▶ INPUT MATERIAL

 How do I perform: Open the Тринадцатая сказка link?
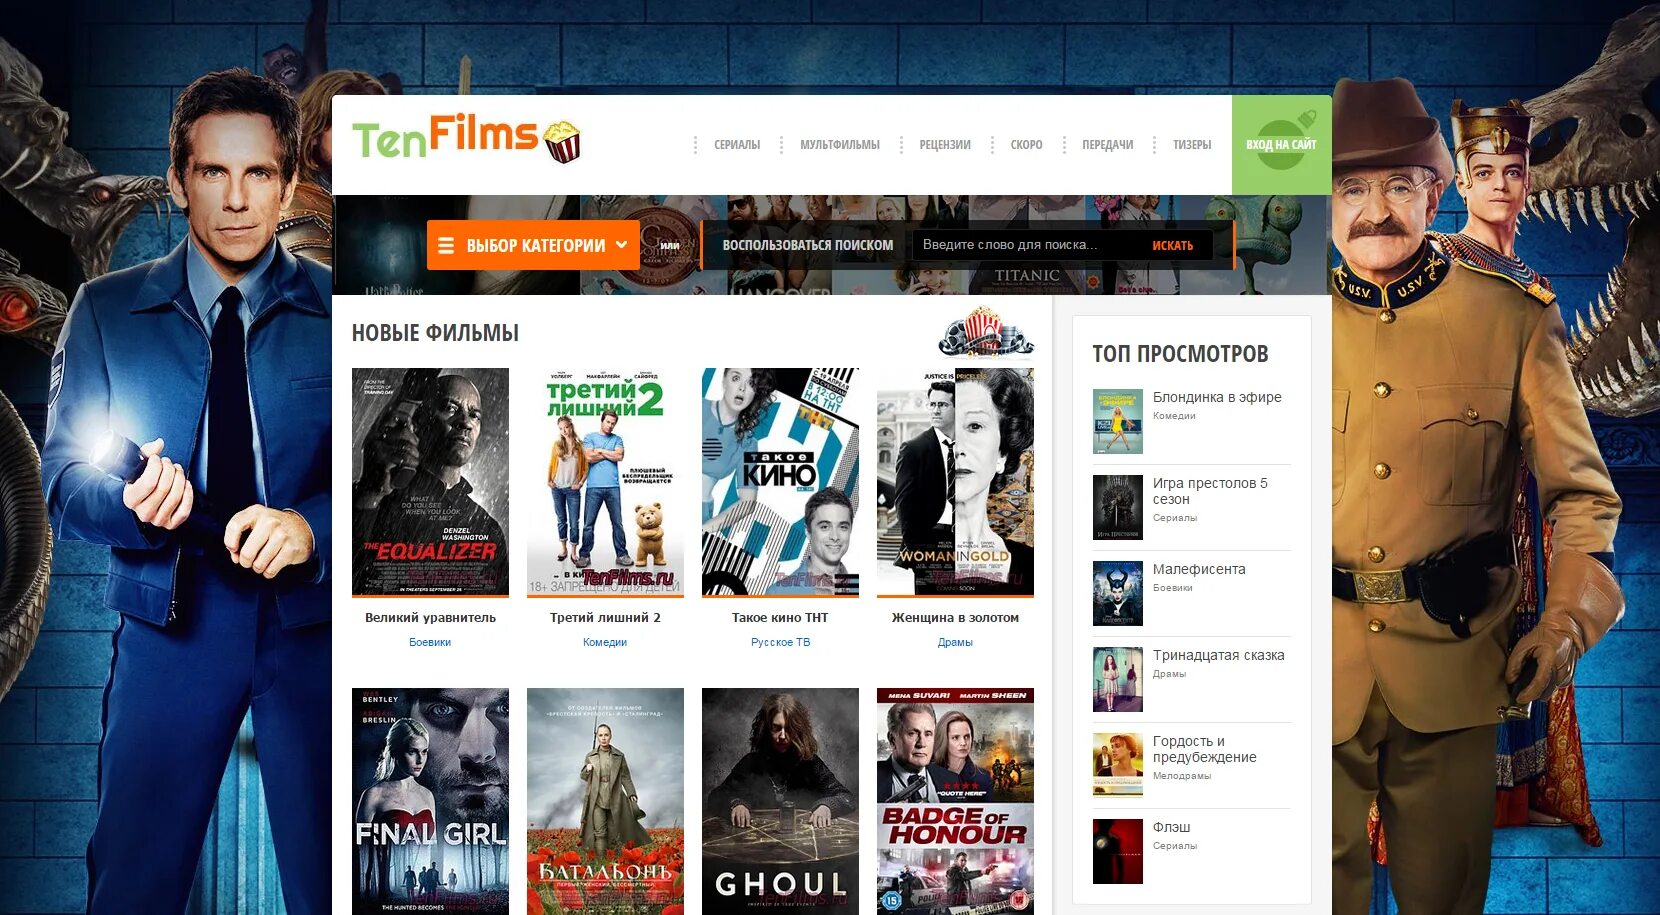1218,655
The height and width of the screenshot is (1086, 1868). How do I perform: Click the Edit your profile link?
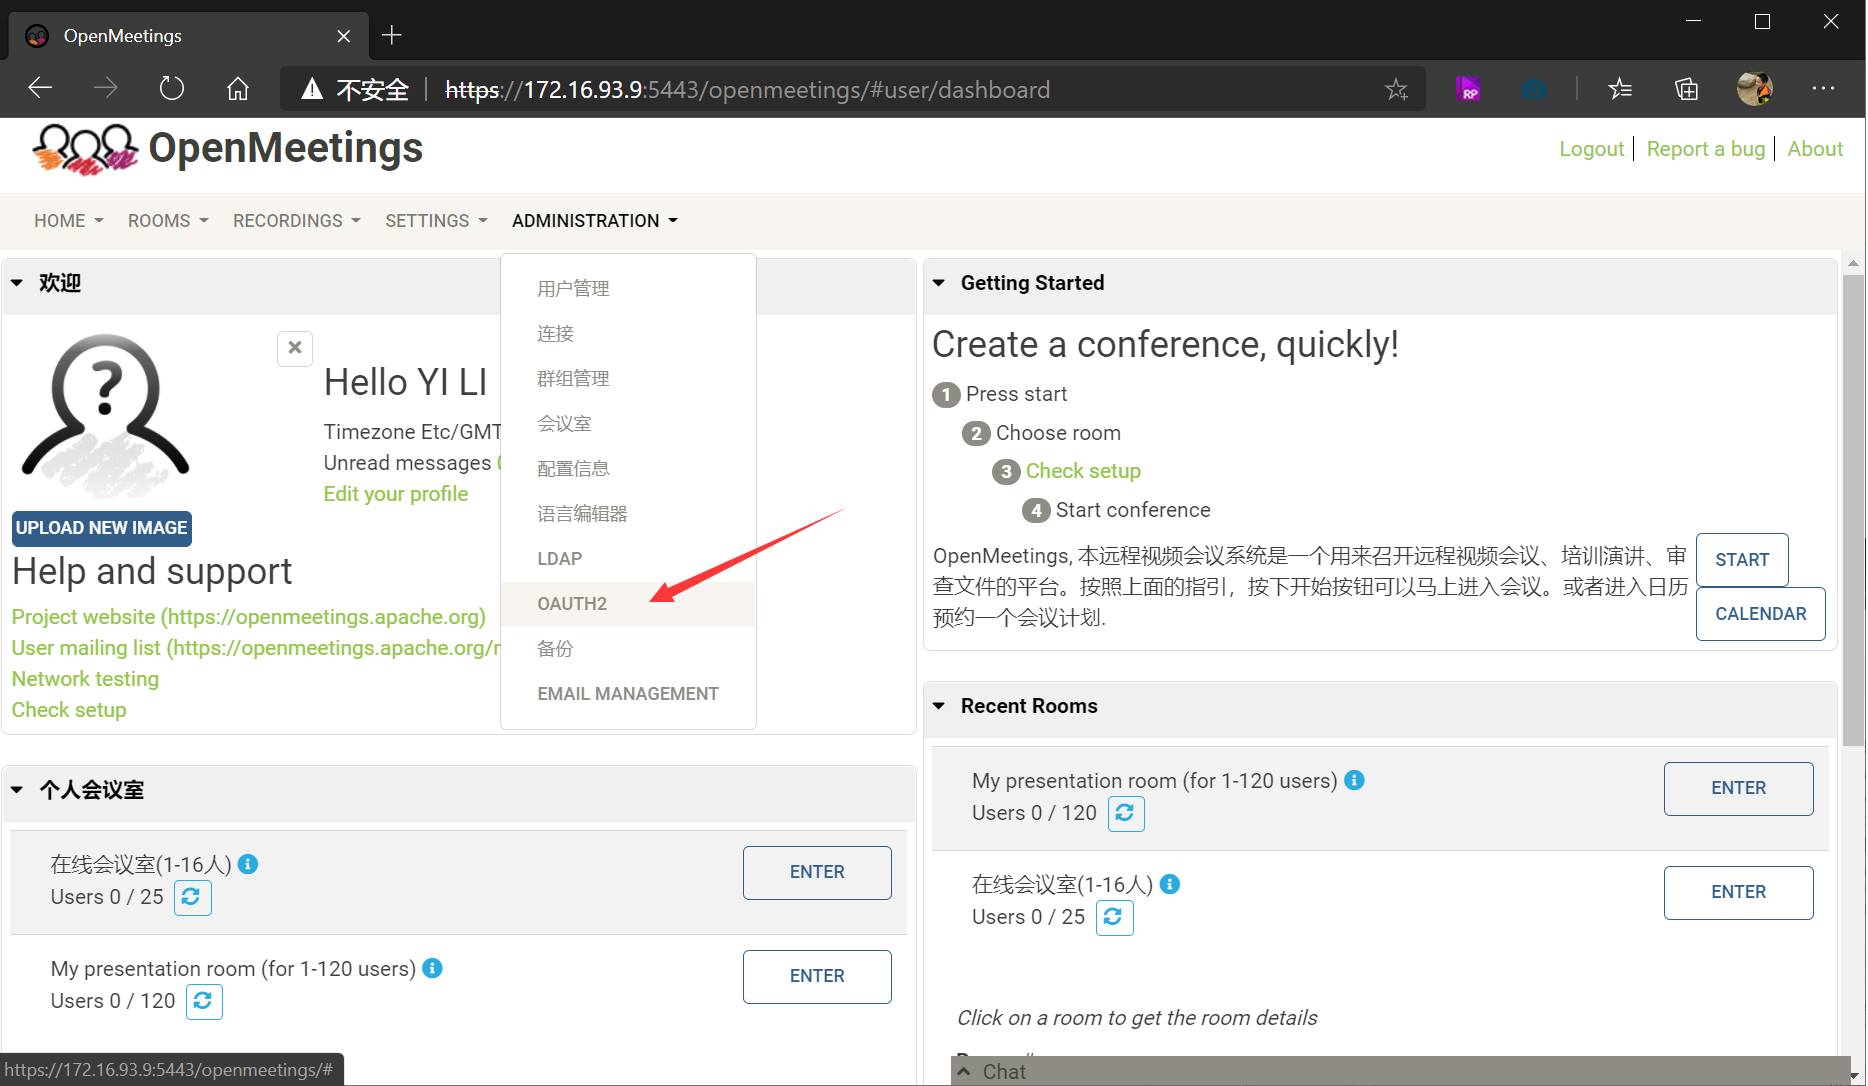[395, 494]
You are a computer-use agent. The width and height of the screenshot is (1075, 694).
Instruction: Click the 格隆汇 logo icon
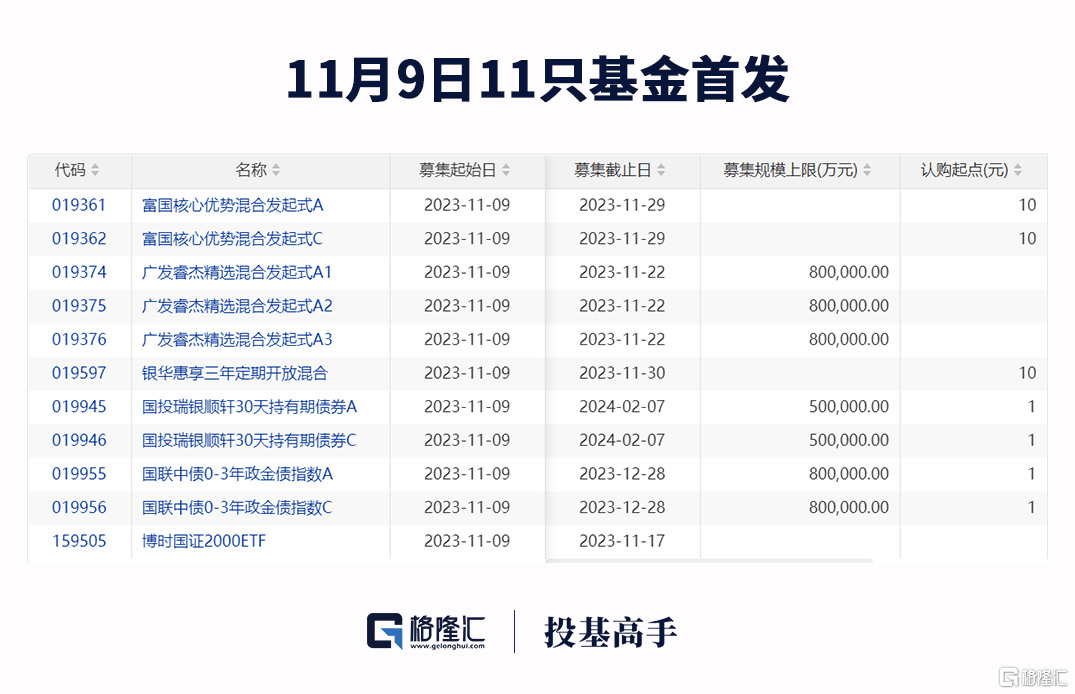[386, 632]
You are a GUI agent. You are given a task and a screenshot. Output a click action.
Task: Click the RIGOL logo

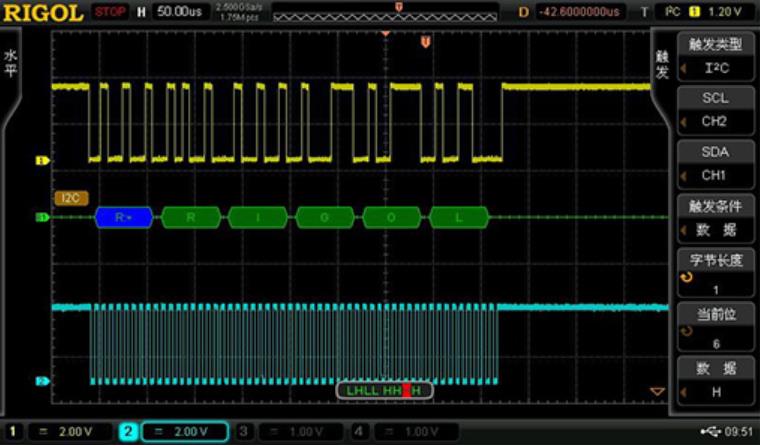click(x=43, y=12)
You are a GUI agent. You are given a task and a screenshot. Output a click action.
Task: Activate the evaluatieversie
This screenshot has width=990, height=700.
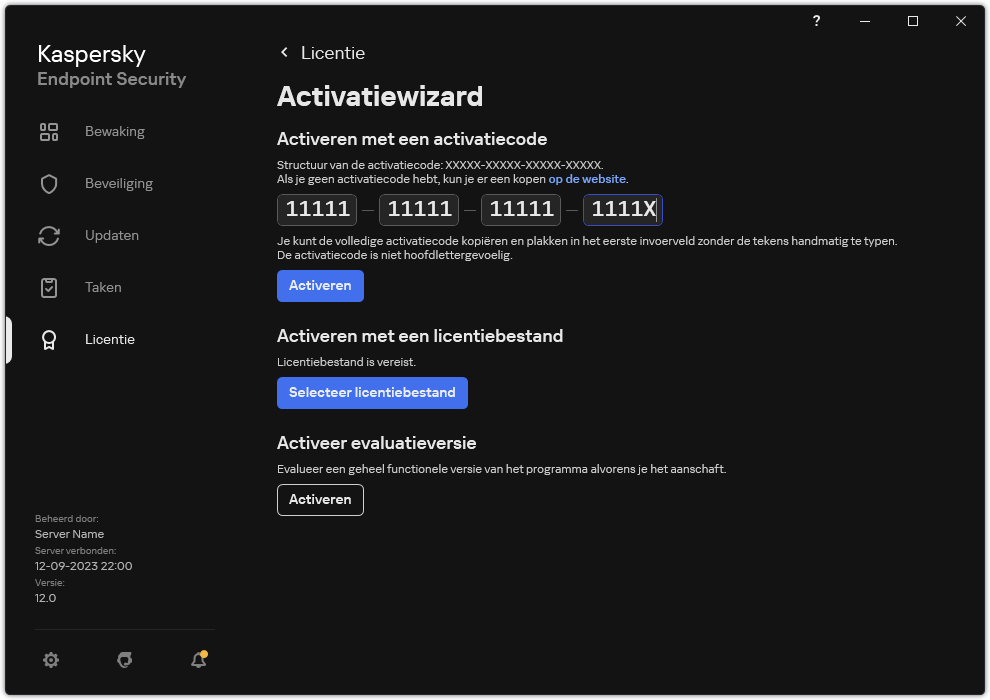[x=320, y=499]
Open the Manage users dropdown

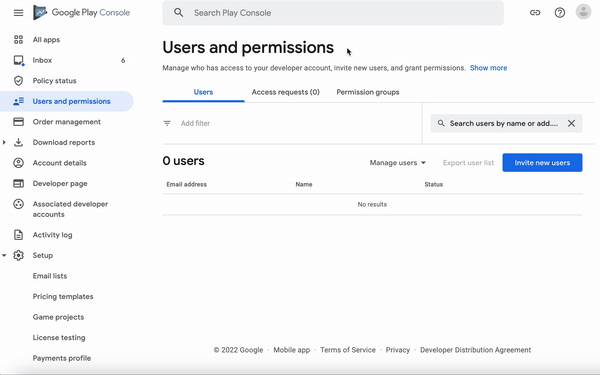pos(398,163)
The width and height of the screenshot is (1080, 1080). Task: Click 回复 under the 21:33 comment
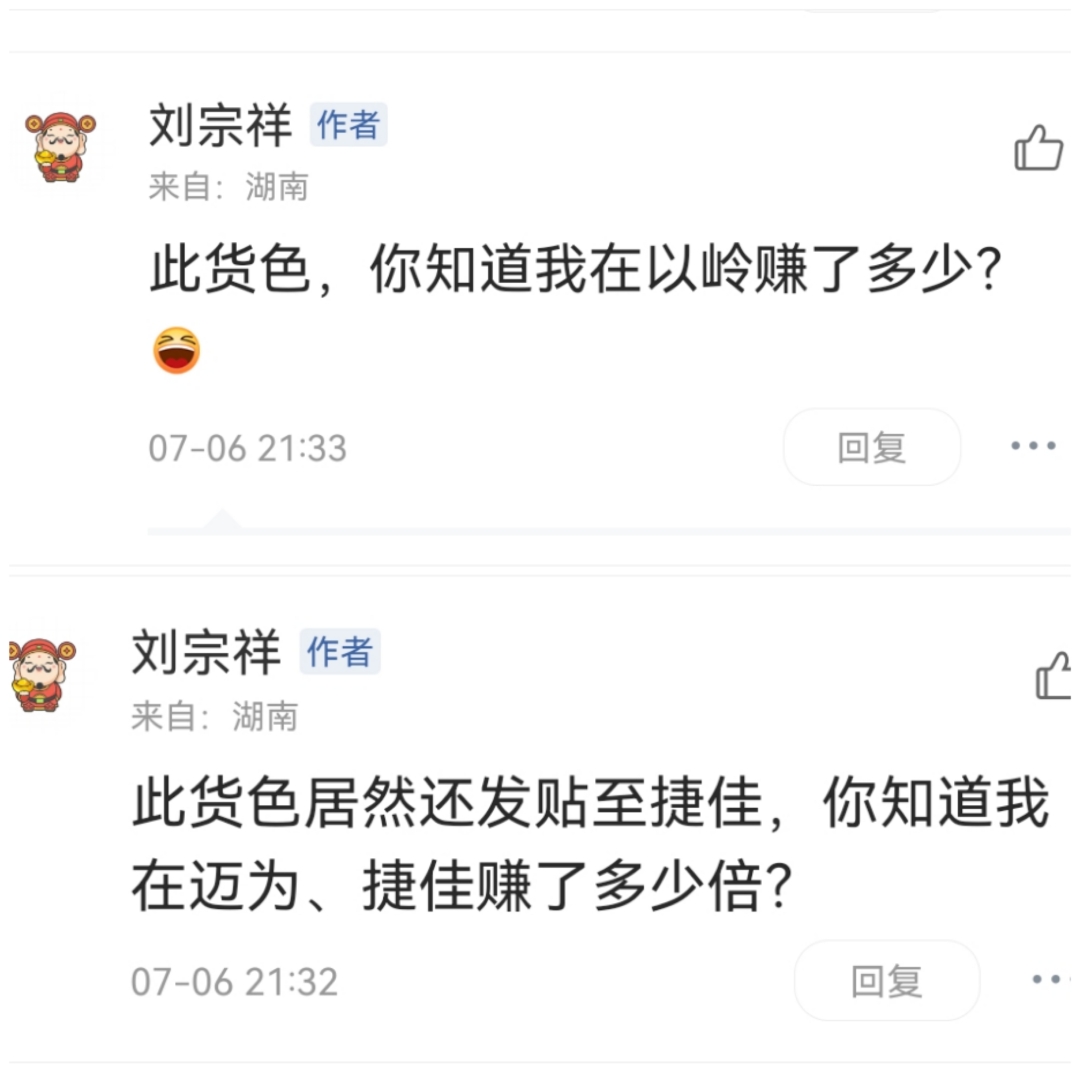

▶ WRITTEN PROBLEM
Pull every line of text from the rows above, unchanged, and leave the pictures out of your answer.

▶ RESULT
 How do I perform: Open the Тринадцатая сказка link?
1218,655
The height and width of the screenshot is (1086, 1868). How do I perform: Click the Edit your profile link?
[395, 494]
You are a computer-use agent. The width and height of the screenshot is (1075, 694).
Instruction: Click the 格隆汇 logo icon
[386, 632]
You are a GUI agent. You are given a task and a screenshot. Output a click action.
Task: Click the RIGOL logo

click(x=43, y=12)
You are a GUI agent. You are given a task and a screenshot. Output a click action.
Task: Activate the evaluatieversie
This screenshot has width=990, height=700.
[x=320, y=499]
Open the Manage users dropdown

pos(398,163)
The width and height of the screenshot is (1080, 1080). Task: Click 回复 under the 21:33 comment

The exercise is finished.